Problem statement
Please repeat, from the entries that follow, the lines from the one containing "Appenzell (431, 1631)" through the one containing "[Menü] (23, 30)" exactly, adding nothing.
*** Material to process ***
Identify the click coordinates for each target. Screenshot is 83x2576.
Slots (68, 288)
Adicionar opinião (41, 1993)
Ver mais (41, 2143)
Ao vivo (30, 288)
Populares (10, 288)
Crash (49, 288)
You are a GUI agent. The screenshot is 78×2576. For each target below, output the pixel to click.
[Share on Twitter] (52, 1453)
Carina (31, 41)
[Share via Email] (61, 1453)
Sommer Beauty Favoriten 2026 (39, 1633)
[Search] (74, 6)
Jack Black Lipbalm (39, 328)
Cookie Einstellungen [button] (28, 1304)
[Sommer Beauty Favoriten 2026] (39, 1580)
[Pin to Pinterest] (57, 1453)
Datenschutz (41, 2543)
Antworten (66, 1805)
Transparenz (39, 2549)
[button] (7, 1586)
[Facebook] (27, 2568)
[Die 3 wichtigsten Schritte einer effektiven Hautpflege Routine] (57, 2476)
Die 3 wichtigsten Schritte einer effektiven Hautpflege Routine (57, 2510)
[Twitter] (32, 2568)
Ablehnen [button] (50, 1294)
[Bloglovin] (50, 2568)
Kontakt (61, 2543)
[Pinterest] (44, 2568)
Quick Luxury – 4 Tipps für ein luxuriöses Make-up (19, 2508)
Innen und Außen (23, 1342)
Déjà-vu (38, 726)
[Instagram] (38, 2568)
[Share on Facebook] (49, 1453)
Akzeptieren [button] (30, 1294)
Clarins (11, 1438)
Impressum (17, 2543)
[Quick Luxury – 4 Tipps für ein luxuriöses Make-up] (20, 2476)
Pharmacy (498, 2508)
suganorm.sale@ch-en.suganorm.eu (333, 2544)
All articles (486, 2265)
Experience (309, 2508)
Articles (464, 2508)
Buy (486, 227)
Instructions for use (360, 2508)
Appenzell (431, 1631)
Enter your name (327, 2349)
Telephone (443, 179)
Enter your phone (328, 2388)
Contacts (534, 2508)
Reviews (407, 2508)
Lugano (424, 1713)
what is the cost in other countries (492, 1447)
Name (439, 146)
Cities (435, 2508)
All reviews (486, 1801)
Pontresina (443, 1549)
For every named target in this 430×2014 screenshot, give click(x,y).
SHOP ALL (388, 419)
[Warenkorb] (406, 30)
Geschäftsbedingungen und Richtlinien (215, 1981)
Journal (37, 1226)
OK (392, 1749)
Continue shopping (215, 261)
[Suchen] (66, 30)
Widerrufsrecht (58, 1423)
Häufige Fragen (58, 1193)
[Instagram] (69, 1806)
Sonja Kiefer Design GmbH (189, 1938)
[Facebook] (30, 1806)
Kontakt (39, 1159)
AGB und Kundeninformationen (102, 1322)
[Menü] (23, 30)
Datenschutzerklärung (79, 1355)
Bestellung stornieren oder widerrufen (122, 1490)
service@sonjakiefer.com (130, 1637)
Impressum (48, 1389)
***
Result
Appenzell (431, 1631)
Enter your name (327, 2349)
Telephone (443, 179)
Enter your phone (328, 2388)
Contacts (534, 2508)
Reviews (407, 2508)
Lugano (424, 1713)
what is the cost in other countries (492, 1447)
Name (439, 146)
Cities (435, 2508)
All reviews (486, 1801)
Pontresina (443, 1549)
For every named target in this 430×2014 screenshot, give click(x,y).
SHOP ALL (388, 419)
[Warenkorb] (406, 30)
Geschäftsbedingungen und Richtlinien (215, 1981)
Journal (37, 1226)
OK (392, 1749)
Continue shopping (215, 261)
[Suchen] (66, 30)
Widerrufsrecht (58, 1423)
Häufige Fragen (58, 1193)
[Instagram] (69, 1806)
Sonja Kiefer Design GmbH (189, 1938)
[Facebook] (30, 1806)
Kontakt (39, 1159)
AGB und Kundeninformationen (102, 1322)
[Menü] (23, 30)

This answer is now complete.